In its journal entry of judgment the court made the formal finding of unfitness requisite to deprivation of parental rights, which finding is now challenged by appellants.

K.S.A. 1972 Supp. 38-824 (c) provides for termination of parental rights of dependent and neglected children upon a finding of parental unfitness. Unfitness is not statutorily defined and such definition has been left to decisional law, with the result each case must be determined upon its own facts. In considering the meaning of the term "unfitness" in In re Vallimont, 182 Kan. 334, 321 P.2d 190, this court stated:

*883 "Parents who treat the child with cruelty or inhumanity, or keep the child in vicious or disreputable surroundings, are said to be unfit. Parents who abandon the child, or neglect or refuse, when able so to do, to provide proper or necessary support and education required by law, or other care necessary for the child's well being are said to be unfit. Violence of temper or inability or indisposition to control unparental traits of character or conduct, might constitute unfiitness. So, also, incapacity to appreciate and perform the obligations resting upon parents might render them unfit, apart from other moral defects." (p. 340.)

In Finney v. Finney, 201 Kan. 263, 440 P.2d 608, we held:

"The word `unfit' means, in general, unsuitable, incompetent or not adapted for a particular use or service. As applied to the relation of rational parents to their child, the word usually although not necessarily imports something of moral delinquency. Unsuitability for any reason, apart from moral defects, may render a parent unfit for custody." (Syl. ΒΆ 2.)

In Vallimont it was further stated:

"We think it entirely plain that misconduct on the part of parents which would empower a juvenile court to take jurisdiction of a child as `dependent and neglected' [now K.S.A. 1972 Supp. 38-824(b)] is likewise such breach of parental duty as to make the parents unfit to be entrusted with the custody and rearing of their child in a custody award matter." (p. 339.)

K.S.A. 1972 Supp. 38-802(g) defines a dependent and neglected child as a child less than sixteen years of age:

"(1) Whose parent neglects or refuses, when able so to do, to provide proper or necessary support and education required by law, or other care necessary for his well being; "(2) who is abandoned or mistreated by his parent, stepparent, foster parent, guardian, or other lawful custodian; "(3) whose occupation, environment or association is injurious to his welfare; "(4) who is otherwise without proper care, custody or support...."

In the case at bar four separate evidentiary hearings before three different judges have now been held respecting the child's welfare each resulted in a verdict adverse to appellants.
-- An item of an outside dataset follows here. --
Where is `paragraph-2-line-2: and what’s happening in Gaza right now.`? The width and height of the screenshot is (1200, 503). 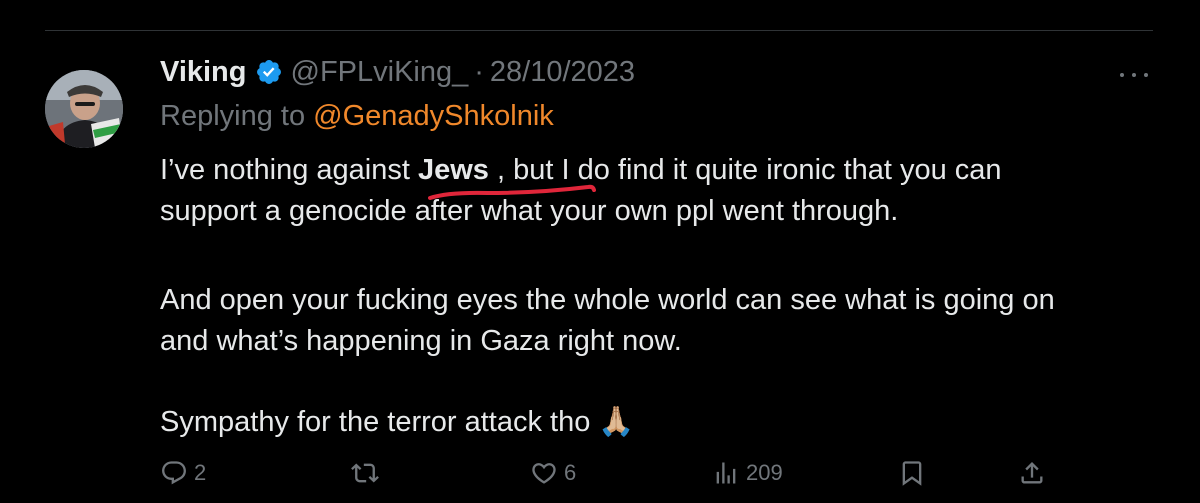 paragraph-2-line-2: and what’s happening in Gaza right now. is located at coordinates (421, 341).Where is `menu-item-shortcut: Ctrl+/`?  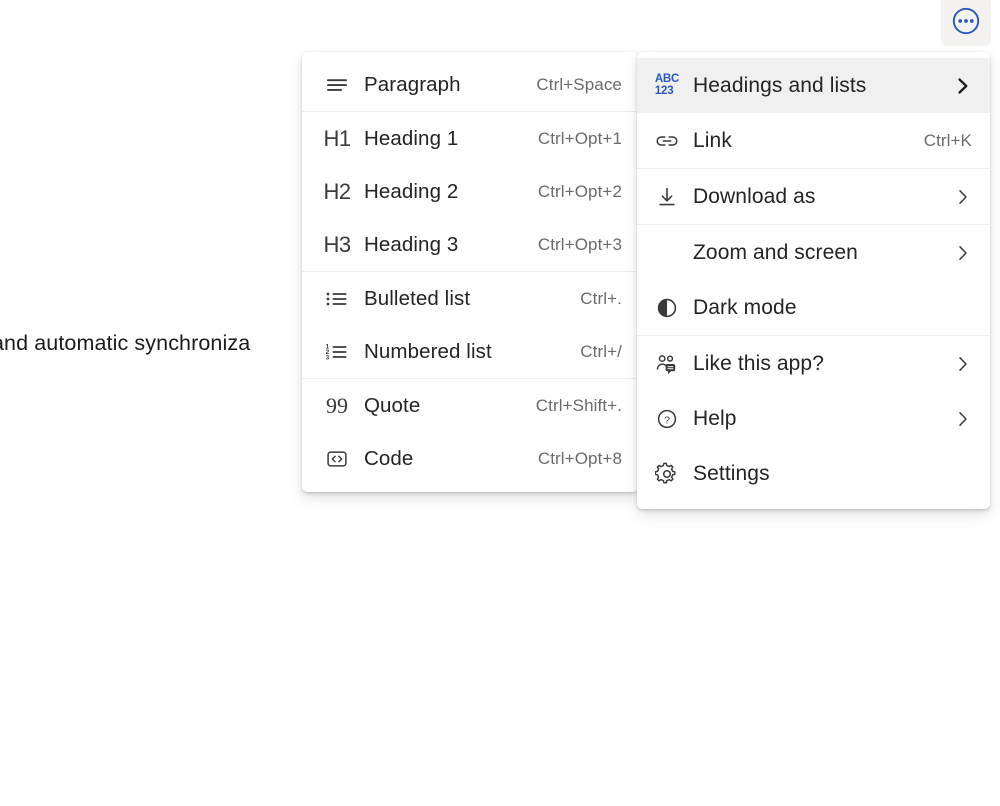
menu-item-shortcut: Ctrl+/ is located at coordinates (601, 351).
Procedural error has not been asserted and none appears. We need not labor the evidence adduced at the last hearing which supports the finding complained of here.
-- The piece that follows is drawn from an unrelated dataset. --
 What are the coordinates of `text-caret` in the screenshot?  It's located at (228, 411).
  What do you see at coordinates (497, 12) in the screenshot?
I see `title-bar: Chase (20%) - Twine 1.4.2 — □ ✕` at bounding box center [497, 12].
The deplorable condition of the child and its immediate surroundings while in its parents' custody clearly points either to parental misconduct or inherent incapacity to perform parental obligations, or both. These traits on behalf of each parent are indicated by all the evidence gross neglect and mental and emotional incapacity *884 on the part of the monther and hostility and complete indifference to the child's welfare on behalf of the father. Change was shown to be unlikely. Clear and convincing evidence demonstrated parental unfitness on appellants' part and the judgment must be affirmed.